Text excerpt:
<<<<

Finally, a belief in “God”, in whatever format, shape, colour or creed, has uses in some situations. Desperate, heartbreaking, tragic situations. When there’s no hope left, or where there’s no help coming, when a loved one dies before their time – all these situations point to something which we cannot yet explain, and thus the instinctive desire for “God” – an explanation, a reason – a tradeoff.

Instinctive not biologically, but socially. There is no genetic code or segment of DNA which relates to which religion we will become, or which form of God originally designed us, or whether we will be religious in any way. It simply doesn’t exist inside humanity, only externally in the society around us.

To believe in God is no bad thing – the guidelines layed down by most religions are pretty synonymous with healthy, social, cooperative and friendly living. However, I’d rather put my money on humans being able to decipher for themselves the best way to live, and the most helpful, friendly and all around “sound” way to go about life each day. Don’t punch strangers, don’t be having sex with your neighbours wife while he’s in work, don’t steal shit etc etc. It doesn’t take a genius, nor a bible, to tell me these things.

Had we never developed religion, would we still be running around in deerskin blankets throwing rocks at each other? No, we wouldn’t. We’d be no less than we are right now.

Except fewer wars and less differences between east and west, north and south, black and white.

And who knows where that kind of world could be right now???

Sometimes, this makes me sad. How long have we limited ourselves, blamed God for both good and bad, instead of opening up to the possibility that we are just lucky to be here?

We’re not “the chosen ones”. We’re spacedust, just like everything else. The sooner we accept this, the sooner we focus on enjoying the time we have, which is painfully short, and making it slightly more pleasant for those that will follow.

6 Comments:

  1. Interesting article, but to throw in a devil’s advocate style reply:

    “there will, in my opinion, be no more questions regarding our existence, save the origin of the universe itself.”

>>>>

Source material:
<<<<

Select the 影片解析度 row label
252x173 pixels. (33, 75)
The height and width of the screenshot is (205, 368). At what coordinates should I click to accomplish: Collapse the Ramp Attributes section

>>>>

Required work: Copy the passage of the post on religion above, word for word, from "To believe in" to "are right now.".

Answer to this exercise:
To believe in God is no bad thing – the guidelines layed down by most religions are pretty synonymous with healthy, social, cooperative and friendly living. However, I’d rather put my money on humans being able to decipher for themselves the best way to live, and the most helpful, friendly and all around “sound” way to go about life each day. Don’t punch strangers, don’t be having sex with your neighbours wife while he’s in work, don’t steal shit etc etc. It doesn’t take a genius, nor a bible, to tell me these things.

Had we never developed religion, would we still be running around in deerskin blankets throwing rocks at each other? No, we wouldn’t. We’d be no less than we are right now.